Da Popoli a Pescara senza motivo: multati

Due ventenni violano i divieti della zona rossa: bloccati dai carabinieri mentre scendono dal treno
POPOLI. Quando i carabinieri li hanno fermati, non sono stati in grado di fornire della giustificazioni valide. Hanno ammesso di aver raggiunto Pescara e di essere tornati indietro in treno, ma non hanno spiegato un motivo valido che potesse giustificare quel viaggio nel capoluogo adriatico, all'interno della zona rossa. Gli spostamenti da un comune all'altro, infatti, sono vietati, se non per esigenze lavorative, situazioni di necessità (per esempio l’acquisto di beni necessari) o motivi di salute. E così due ventenni sono stati contravvenzionati dagli uomini dell'Arma della compagnia di Popoli, coordinati dal tenente Cleto Della Rosa, e dovranno pagare 400 euro ciascuno. I carabinieri li hanno fermati durante i servizi preventivi per accertare eventuali violazioni delle disposizioni per contrastare l'avanzata del coronavirus. I due sono stati notati mentre scendevano dal treno arrivato da Pescara alla stazione di Popoli. A quel punto gli sono state chieste spiegazioni e non le hanno fornite, per cui è scattata la contravvenzione.

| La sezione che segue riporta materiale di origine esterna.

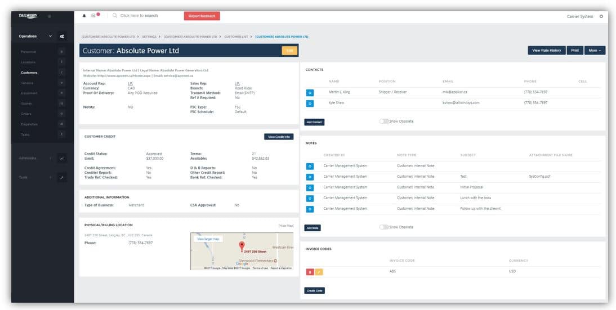Open Dispatches from the sidebar menu

pos(29,124)
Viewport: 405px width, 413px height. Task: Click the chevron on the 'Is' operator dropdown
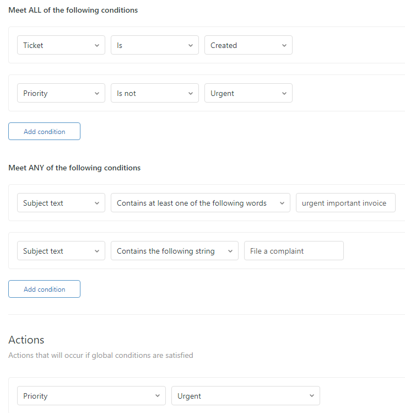pyautogui.click(x=191, y=46)
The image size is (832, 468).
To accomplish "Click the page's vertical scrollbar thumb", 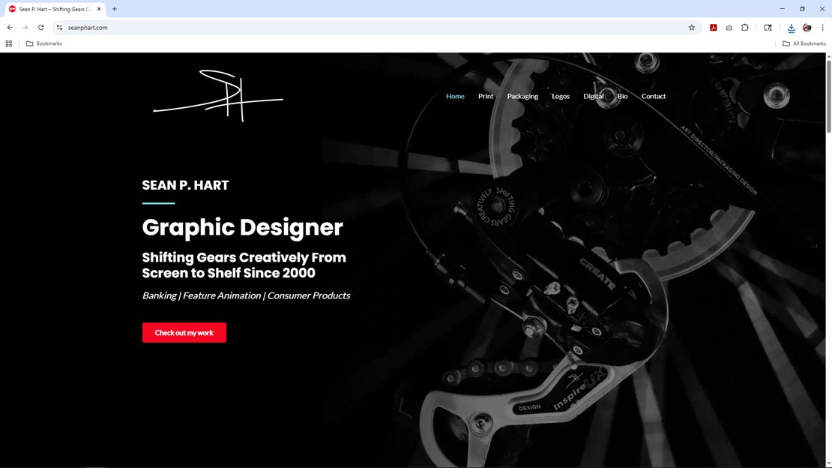I will tap(828, 98).
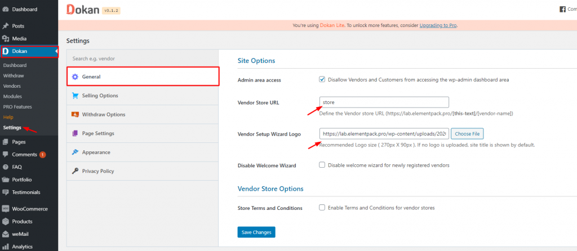Screen dimensions: 577x251
Task: Enable Store Terms and Conditions checkbox
Action: [x=322, y=208]

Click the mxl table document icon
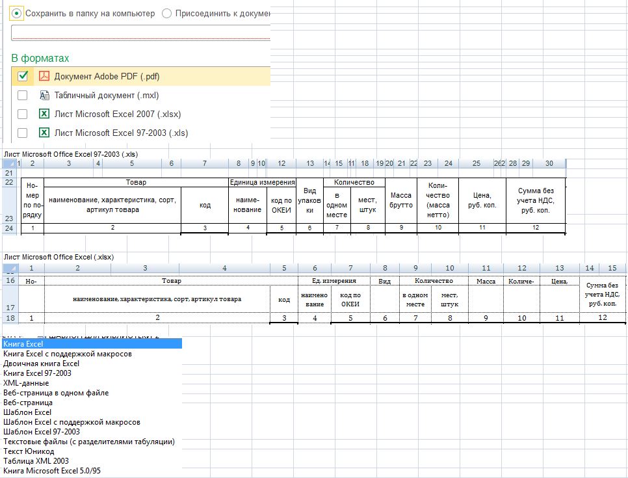coord(44,96)
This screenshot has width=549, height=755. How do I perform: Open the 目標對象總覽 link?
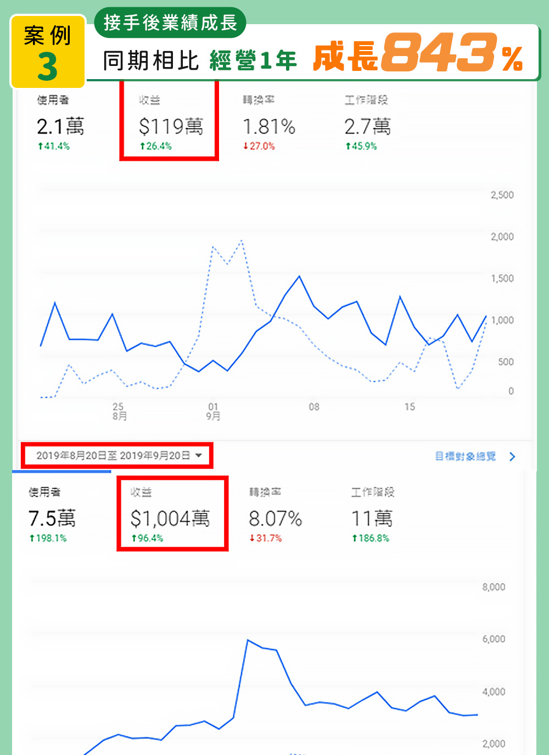click(465, 456)
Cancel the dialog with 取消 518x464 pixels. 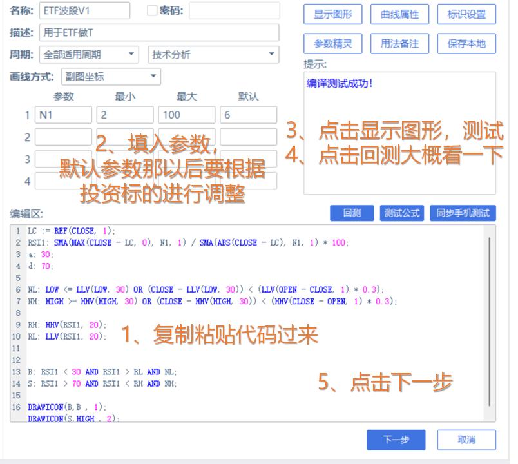pos(466,440)
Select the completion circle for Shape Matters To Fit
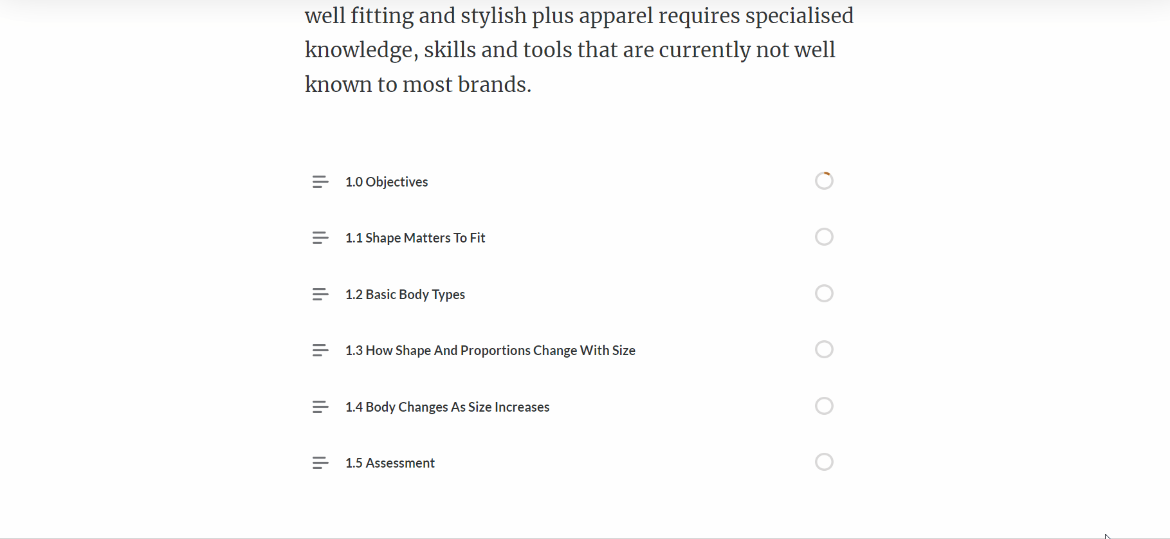 (x=824, y=237)
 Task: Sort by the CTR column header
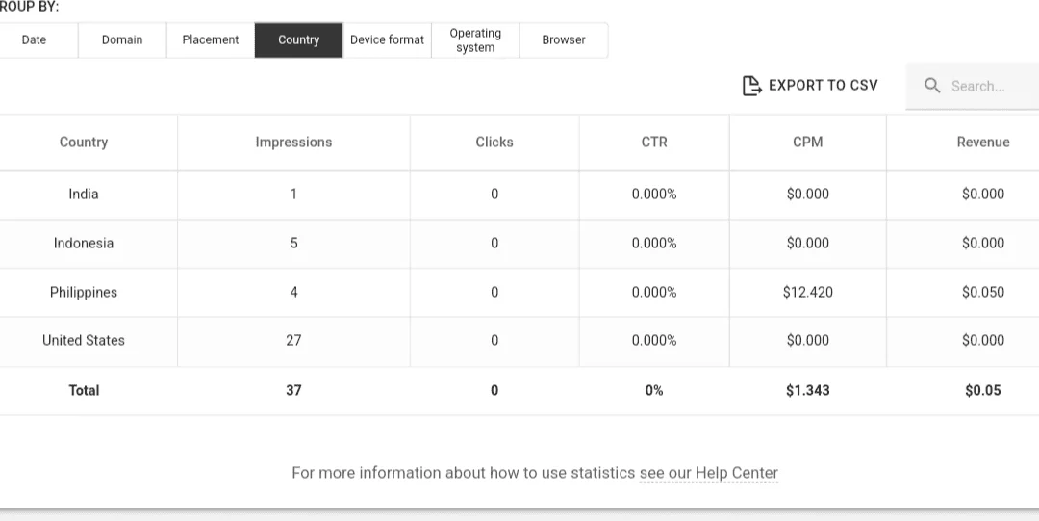pyautogui.click(x=654, y=142)
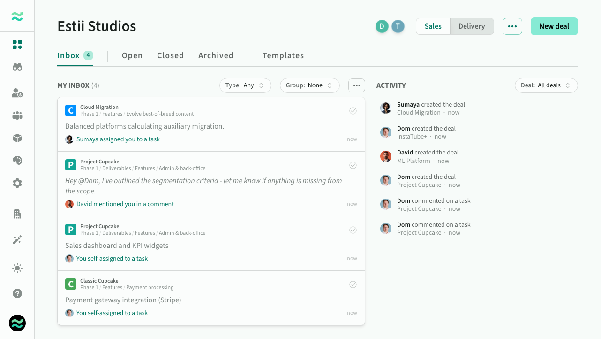Click the green D user avatar
The width and height of the screenshot is (601, 339).
point(382,26)
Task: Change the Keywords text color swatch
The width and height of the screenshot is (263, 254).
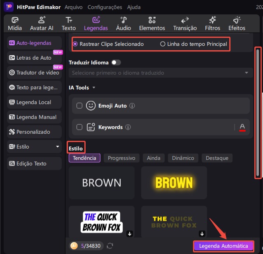Action: [242, 127]
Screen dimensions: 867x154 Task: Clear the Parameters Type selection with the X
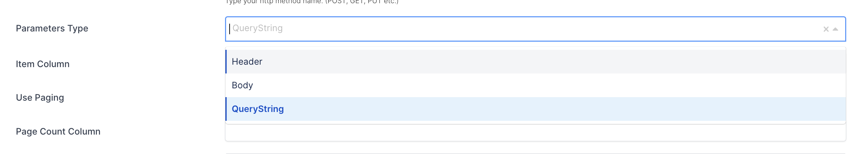click(x=826, y=29)
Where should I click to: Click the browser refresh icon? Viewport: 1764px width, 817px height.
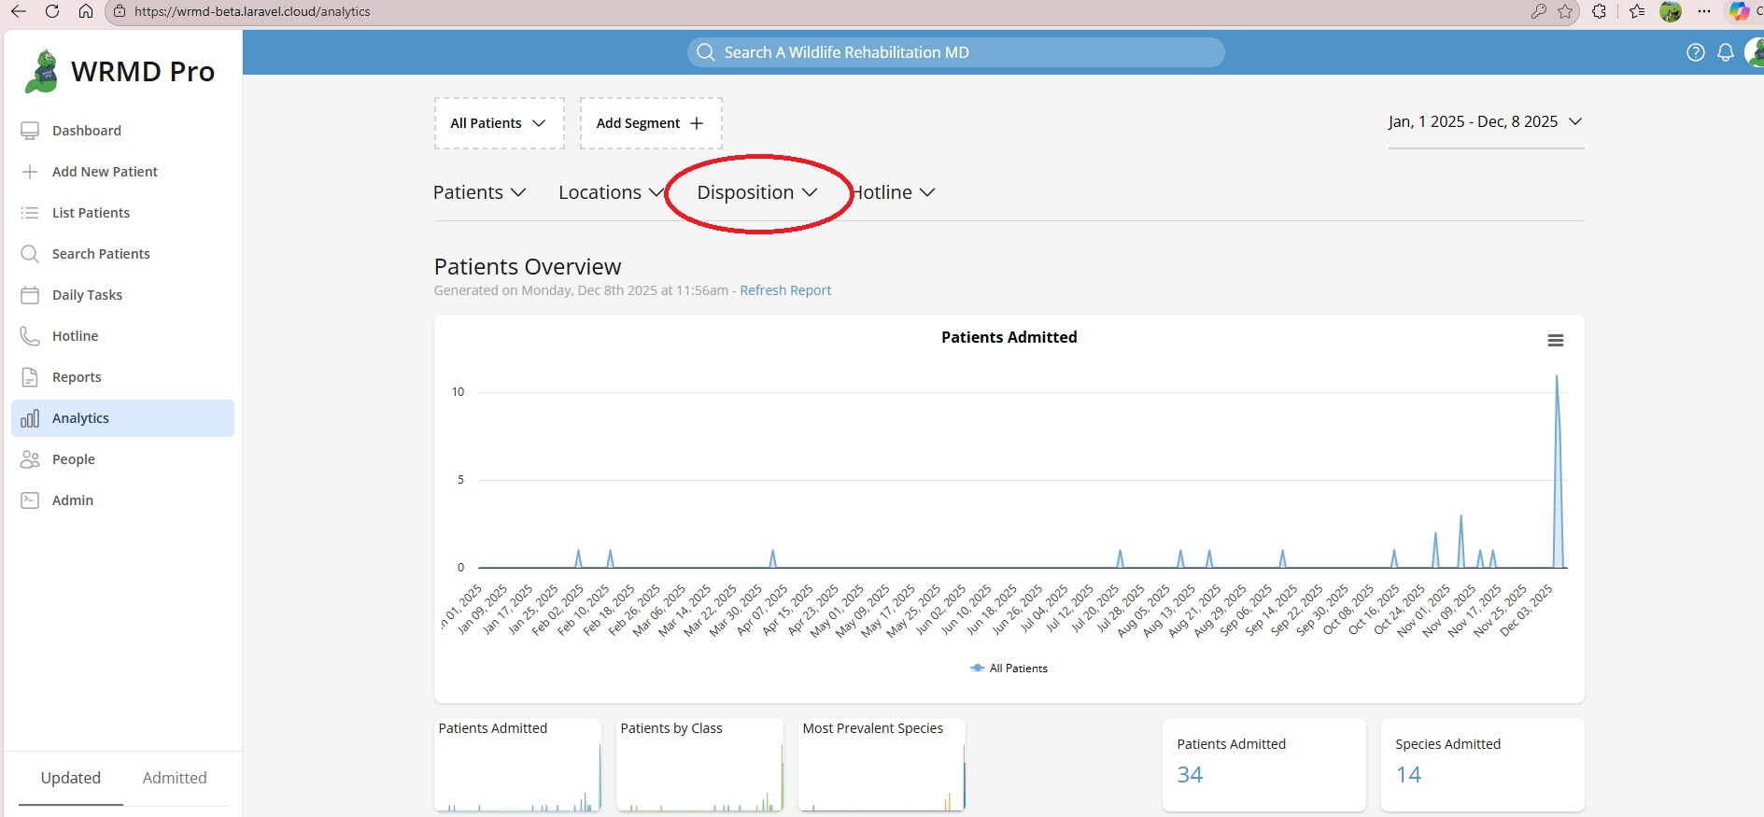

Anche da parte dei carabinieri della compagnia di Penne sono state elevate delle sanzioni, sempre per il mancato rispetto dei divieti legati alla zona rossa in cui si trova l'Abruzzo da due giorni. Il prefetto Giancarlo Di Vincenzo, nei giorni scorsi, ha sollecitato i controlli da parte delle forze dell’ordine, ma ha anche ribadito l'importanza di una «ulteriore, maggiore attenzione nei comportamenti da parte di tutti ai fini del rispetto della nuova disciplina». Fino a oggi, sul territorio provinciale c'è stata «una tendenziale responsabilizzazione dei cittadini, in linea con quanto è già accaduto nei mesi scorsi», con il lockdown scattato a marzo.(f.bu.)